Table2.DOCX

Abstract

Background. Chronic Helicobacter pylori (HP) infection is considered the major cause of non-cardia gastric cancer. However, how HP infection influence on metabolism and further regulate the progression of GC remain largely unknown. Methods. We comprehensively evaluated the metabolic pattern of HP-positive (HP+) GC samples using transcriptomic data, and correlated these patterns with the tumor microenvironment (TME)-infiltrating characteristics. The metabolic score was constructed to quantify metabolic patterns of individual tumors using principal component analysis (PCA) algorithms.

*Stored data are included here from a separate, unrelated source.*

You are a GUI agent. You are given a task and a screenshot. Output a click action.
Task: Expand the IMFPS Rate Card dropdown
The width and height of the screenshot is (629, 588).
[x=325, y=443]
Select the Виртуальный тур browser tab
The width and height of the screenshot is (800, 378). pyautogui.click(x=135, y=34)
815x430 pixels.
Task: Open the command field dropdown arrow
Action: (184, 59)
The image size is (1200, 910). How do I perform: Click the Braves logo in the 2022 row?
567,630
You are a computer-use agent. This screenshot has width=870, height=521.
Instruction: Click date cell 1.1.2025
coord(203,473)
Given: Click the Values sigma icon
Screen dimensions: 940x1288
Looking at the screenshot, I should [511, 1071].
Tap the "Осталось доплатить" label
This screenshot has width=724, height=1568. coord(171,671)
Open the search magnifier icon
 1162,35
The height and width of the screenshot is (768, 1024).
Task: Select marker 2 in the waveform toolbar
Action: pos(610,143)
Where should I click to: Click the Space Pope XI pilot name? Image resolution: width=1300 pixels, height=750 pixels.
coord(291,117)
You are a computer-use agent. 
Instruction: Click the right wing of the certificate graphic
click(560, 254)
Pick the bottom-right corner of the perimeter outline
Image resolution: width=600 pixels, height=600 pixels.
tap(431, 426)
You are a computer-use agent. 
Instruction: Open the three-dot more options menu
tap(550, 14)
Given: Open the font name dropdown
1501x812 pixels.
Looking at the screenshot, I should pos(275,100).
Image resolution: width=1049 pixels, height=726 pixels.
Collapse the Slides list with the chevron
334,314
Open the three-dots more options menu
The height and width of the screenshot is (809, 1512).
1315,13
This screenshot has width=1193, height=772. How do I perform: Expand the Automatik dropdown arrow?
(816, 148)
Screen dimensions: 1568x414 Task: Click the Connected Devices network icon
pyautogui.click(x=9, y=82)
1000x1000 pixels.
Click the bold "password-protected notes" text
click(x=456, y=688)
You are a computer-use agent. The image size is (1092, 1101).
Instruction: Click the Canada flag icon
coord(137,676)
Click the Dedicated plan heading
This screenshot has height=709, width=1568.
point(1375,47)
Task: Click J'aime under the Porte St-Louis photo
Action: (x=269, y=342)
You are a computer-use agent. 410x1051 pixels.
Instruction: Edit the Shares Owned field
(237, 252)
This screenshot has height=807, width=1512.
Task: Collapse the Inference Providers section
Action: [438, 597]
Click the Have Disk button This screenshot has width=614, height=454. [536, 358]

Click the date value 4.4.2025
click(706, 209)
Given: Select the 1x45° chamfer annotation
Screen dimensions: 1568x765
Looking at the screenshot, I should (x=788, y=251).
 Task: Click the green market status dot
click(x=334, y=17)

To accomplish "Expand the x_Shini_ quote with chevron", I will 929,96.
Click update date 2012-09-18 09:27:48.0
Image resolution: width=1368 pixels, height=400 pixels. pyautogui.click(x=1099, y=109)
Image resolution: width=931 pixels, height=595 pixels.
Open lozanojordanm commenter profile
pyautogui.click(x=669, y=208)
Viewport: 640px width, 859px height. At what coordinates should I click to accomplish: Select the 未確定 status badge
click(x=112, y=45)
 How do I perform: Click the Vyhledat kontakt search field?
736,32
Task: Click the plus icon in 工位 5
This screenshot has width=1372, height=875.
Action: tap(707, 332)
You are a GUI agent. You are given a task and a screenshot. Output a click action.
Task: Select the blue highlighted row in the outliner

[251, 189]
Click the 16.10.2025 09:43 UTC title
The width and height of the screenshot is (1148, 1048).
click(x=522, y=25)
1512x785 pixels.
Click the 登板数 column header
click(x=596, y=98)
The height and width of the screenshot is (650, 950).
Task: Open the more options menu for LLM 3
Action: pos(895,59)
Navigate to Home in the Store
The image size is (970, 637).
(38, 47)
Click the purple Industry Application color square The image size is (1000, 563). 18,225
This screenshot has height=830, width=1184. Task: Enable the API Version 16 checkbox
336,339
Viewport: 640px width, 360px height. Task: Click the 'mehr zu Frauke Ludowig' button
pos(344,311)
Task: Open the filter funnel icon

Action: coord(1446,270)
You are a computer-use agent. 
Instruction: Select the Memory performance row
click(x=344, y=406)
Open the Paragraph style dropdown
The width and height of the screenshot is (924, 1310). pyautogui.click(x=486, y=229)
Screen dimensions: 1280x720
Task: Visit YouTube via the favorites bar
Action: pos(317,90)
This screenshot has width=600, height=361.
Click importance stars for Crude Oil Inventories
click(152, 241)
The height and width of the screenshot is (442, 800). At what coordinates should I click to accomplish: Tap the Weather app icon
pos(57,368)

The expression alternation of key metabolism-related genes (MRGs) and the downstream metabolites was validated by PCR and untargeted metabolomics analysis. Results. Two distinct metabolic patterns and differential metabolic scores were determined in HP+ GC, which were commonly associated with different clinical outcomes and biological pathways. The TME-infiltrating characteristics under these two patterns were highly consistent with the immune phenotypes. Further analysis indicated that low metabolic sore was correlated with increased EMT subtype, immunosuppression status and poorer survival. Importantly, we identified that the expression of five MRGs, including GSS, GMPPA, OGDH, SGPP2 and PIK3CA, was remarkably correlated with HP infection, patients’ survival and therapy response. Furthermore, carbohydrate metabolism and citric acid may be a downstream regulator of the function of metabolic genes in HP-induced GC. Conclusions. Our findings suggest that it’s a crosstalk of metabolism and immune promotion during HP infection. Specific transcriptional alterations in metabolic genes may act as predictive biomarkers of survival outcome and potential targets for novel therapeutic intervention in HP-induced GC patients. Key words: Helicobacter pylori, gastric cancer, cancer metabolism, tumor environment, prognosis.